## Work to complete:
[1] Answer these from the deficit piece:
(a) What cumulative deficit do the new projections show over the next decade?
(b) By about how many percentage points is the debt/G.D.P. ratio expected to rise?
(c) At what interest rate can the government borrow money long term?
[2] Copy out the deficit piece between "The only real" and "I say more?", inclusive, swapping "politicians" for "lawmakers".
[3] Write what comes next in the deficit piece, picking up after its last sentence.

## Text excerpt:
** Start **

So new budget projections show a cumulative deficit of $9 trillion over the next decade. According to many commentators, that’s a terrifying number, requiring drastic action — in particular, of course, canceling efforts to boost the economy and calling off health care reform.

The truth is more complicated and less frightening. Right now deficits are actually helping the economy. In fact, deficits here and in other major economies saved the world from a much deeper slump. The longer-term outlook is worrying, but it’s not catastrophic.

The only real reason for concern is political. The United States can deal with its debts if politicians of both parties are, in the end, willing to show at least a bit of maturity. Need I say more?

But what about all that debt we’re incurring? That’s a bad thing, but it’s important to have some perspective. Economists normally assess the sustainability of debt by looking at the ratio of debt to G.D.P. And while $9 trillion is a huge sum, we also have a huge economy, which means that things aren’t as scary as you might think.

Here’s one way to look at it: We’re looking at a rise in the debt/G.D.P. ratio of about 40 percentage points. The real interest on that additional debt (you want to subtract off inflation) will probably be around 1 percent of G.D.P., or 5 percent of federal revenue. That doesn’t sound like an overwhelming burden.

Now, this assumes that the U.S. government’s credit will remain good so that it’s able to borrow at relatively low interest rates. So far, that’s still true. Despite the prospect of big deficits, the government is able to borrow money long term at an interest rate of less than 3.5 percent, which is low by historical standards. People making bets with real money don’t seem to be worried about U.S. solvency.

** End **

## Information shown:

** Start **

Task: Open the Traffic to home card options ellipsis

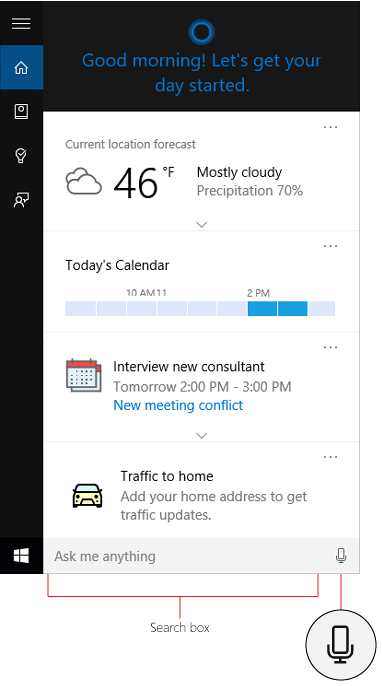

** End **

## Per-task answers:
[1]
(a) $9 trillion.
(b) About 40 percentage points.
(c) Less than 3.5 percent.

[2]
The only real reason for concern is political. The United States can deal with its debts if lawmakers of both parties are, in the end, willing to show at least a bit of maturity. Need I say more?

[3]
The numbers tell you why. According to the White House projections, by 2019, net federal debt will be around 70 percent of G.D.P. That’s not good, but it’s within a range that has historically proved manageable for advanced countries, even those with relatively weak governments. In the early 1990s, Belgium — which is deeply divided along linguistic lines — had a net debt of 118 percent of G.D.P., while Italy — which is, well, Italy — had a net debt of 114 percent of G.D.P. Neither faced a financial crisis.

So is there anything to worry about? Yes, but the dangers are political, not economic.

So don’t fret about this year’s deficit; we actually need to run up federal debt right now and need to keep doing it until the economy is on a solid path to recovery. And the extra debt should be manageable. If we face a potential problem, it’s not because the economy can’t handle the extra debt. Instead, it’s the politics, stupid.

Paul Krugman, March 11, 2003 (HT2 Ben Lee):

With war looming, it’s time to be prepared. So last week I switched to a fixed-rate mortgage. It means higher monthly payments, but I’m terrified about what will happen to interest rates once financial markets wake up to the implications of skyrocketing budget deficits.

Last week the Congressional Budget Office marked down its estimates yet again. Just two years ago, you may remember, the C.B.O. was projecting a 10-year surplus of $5.6 trillion. Now it projects a 10-year deficit of $1.8 trillion.

And that’s way too optimistic. The Congressional Budget Office operates under ground rules that force it to wear rose-colored lenses. If you take into account–as the C.B.O. cannot–the effects of likely changes in the alternative minimum tax, include realistic estimates of future spending and allow for the cost of war and reconstruction, it’s clear that the 10-year deficit will be at least $3 trillion.

So what? Two years ago the administration promised to run large surpluses. A year ago it said the deficit was only temporary. Now it says deficits don’t matter. But we’re looking at a fiscal crisis that will drive interest rates sky-high.

A leading economist recently summed up one reason why: “When the government reduces saving by running a budget deficit, the interest rate rises.” Yes, that’s from a textbook by the chief administration economist, Gregory Mankiw.

But what’s really scary–what makes a fixed-rate mortgage seem like such a good idea–is the looming threat to the federal government’s solvency.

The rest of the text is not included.